Bei der Baufinanzierung an die Lebensversicherung denken!

Wer sich für den Bau eines Hauses entscheidet, befasst sich zwangsläufig nicht nur mit den Konsequenzen, die er oder sie selbst zu tragen hat. Denn es gilt auch an Eventualitäten zu denken, mit denen man sich eigentlich lieber nicht beschäftigt.

Was beispielsweise, wenn derjenige, über den eine Baufinanzierung für die Familie abgewickelt wird, unerwartet aus dem Leben scheidet? Auch für diese Fälle gilt es eine Absicherung zu schaffen, weil das Haus sonst im schlimmsten Fall schnell verloren geht. Angesichts des hohen Fremdkapitals, das fast immer für ein Bauvorhaben verwendet wird, ist die Todesfallabsicherung fast unerlässlich.

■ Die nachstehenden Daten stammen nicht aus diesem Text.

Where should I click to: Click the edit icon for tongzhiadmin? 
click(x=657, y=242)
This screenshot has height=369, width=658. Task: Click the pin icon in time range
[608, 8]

Je nach Höhe der finanziellen Verpflichtungen im Rahmen der Baufinanzierung sollte auch die Lebensversicherung als Sicherheit für die Hinterbliebenen in entsprechender Größenordnung umgesetzt werden. Meist handelt es sich dabei um eine so genannte Risikolebensversicherung.

Verstirbt der Kreditnehmer – vielfach auch das Familienmitglied, das den größten finanziellen Anteil des Darlehens mit dem Einkommen deckt -, ist guter Rat oft teuer. Mit dem Ergebnis, dass die Immobilie nicht gehalten werden kann, weil die Kosten für die übrigen Familienmitglieder nicht finanzierbar ist.

Eine Lebensversicherung, deren Versicherungssumme sich auf die Darlehenssumme oder besser mehr beläuft, kann den Angehörigen wenigstens die Sorge um die wohnliche Zukunft nehmen. Kostenintensiv müssen solche Risikolebensversicherungen dank Versicherungsvergleich nicht sein.